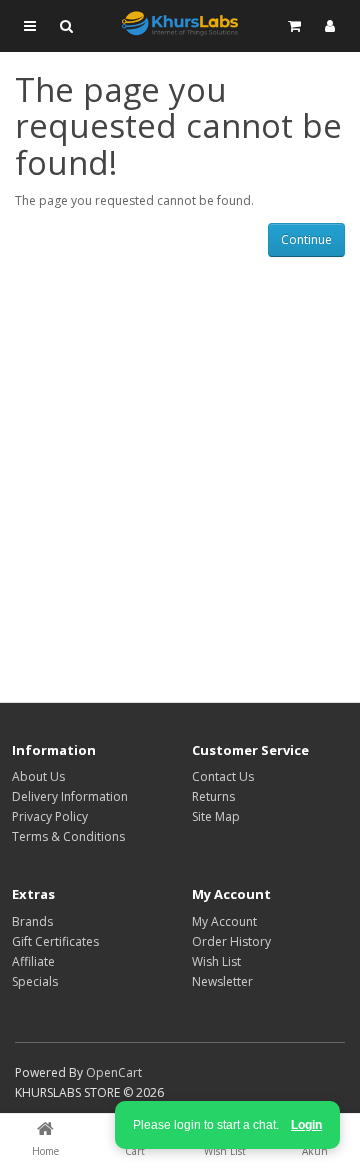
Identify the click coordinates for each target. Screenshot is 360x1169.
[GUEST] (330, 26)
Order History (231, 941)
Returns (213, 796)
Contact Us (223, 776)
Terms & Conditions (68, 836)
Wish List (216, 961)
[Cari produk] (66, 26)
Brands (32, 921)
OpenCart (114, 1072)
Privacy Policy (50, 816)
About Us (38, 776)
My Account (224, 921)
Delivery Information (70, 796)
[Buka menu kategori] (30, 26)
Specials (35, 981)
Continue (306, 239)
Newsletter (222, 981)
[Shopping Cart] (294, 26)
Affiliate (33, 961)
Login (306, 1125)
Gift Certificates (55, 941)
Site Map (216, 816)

What the task asks – Write out, exactly, the lines of the material from the very first through the line containing "Login (306, 1125)", and leave out every picture.

Response to this task –
Identify the click coordinates for each target. Screenshot is 360x1169.
[GUEST] (330, 26)
Order History (231, 941)
Returns (213, 796)
Contact Us (223, 776)
Terms & Conditions (68, 836)
Wish List (216, 961)
[Cari produk] (66, 26)
Brands (32, 921)
OpenCart (114, 1072)
Privacy Policy (50, 816)
About Us (38, 776)
My Account (224, 921)
Delivery Information (70, 796)
[Buka menu kategori] (30, 26)
Specials (35, 981)
Continue (306, 239)
Newsletter (222, 981)
[Shopping Cart] (294, 26)
Affiliate (33, 961)
Login (306, 1125)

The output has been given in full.